YouTube AdBlock - Does it exist on OpenWrt Platform

Having read about interception here:

This seems to anticipate end devices set up to use proxy and hence all the certificate jazz that renders this technique too fussy to use in practice - I don’t want to go configuring all my end devices including smart TVs etc.

But isn’t there a way to intercept YouTube.com traffic in a manner that doesn’t require any configuration of end devices whatsoever? So end device doesn’t even know data is passed through proxy?

So closer to a true man in the middle attack in that everything is as seamless as possible?

In practice, proxies are a dead technology (https, hsts and hardcoded certificate pinning, hello google) for almost[0] all uses, but especially filtering. Yes, it is true that you 'can' still work around that with custom wildcard certs, but at that point you can (and should) just do the filtering on your hosts, in your browser (which is going to be easier and more sensible than importing custom certs, configuring the proxy, etc. pp.).
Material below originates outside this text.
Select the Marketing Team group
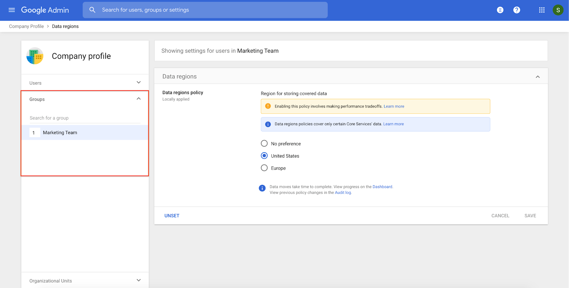569x288 pixels. point(60,133)
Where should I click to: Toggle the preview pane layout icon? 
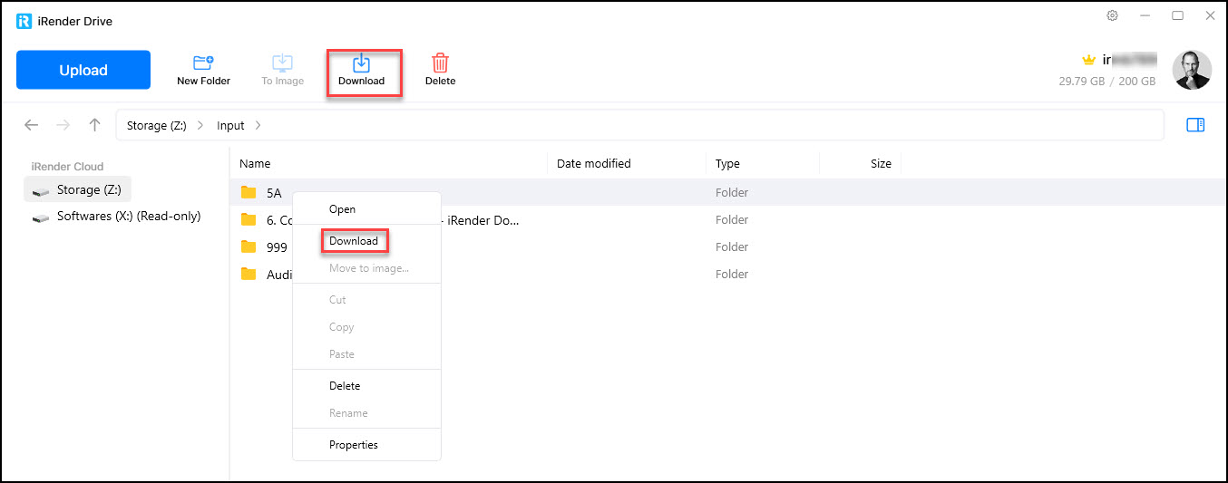tap(1194, 125)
I realize that enterprise environments are still insisting on this, as they can manage their fleet that way (and force their man-in-the-middle wildcard certificate down their users' throats), but for 'normal' users with typical consumer devices (which will often not allow access to the cert pool, at least not easily) that is much less convenient compared to local filtering, while at the same time being a huge security risk (you do need to manage your wildcard certificates extremely well, as those hold the keys to all of your traffic, including banking, credit cards, etc.)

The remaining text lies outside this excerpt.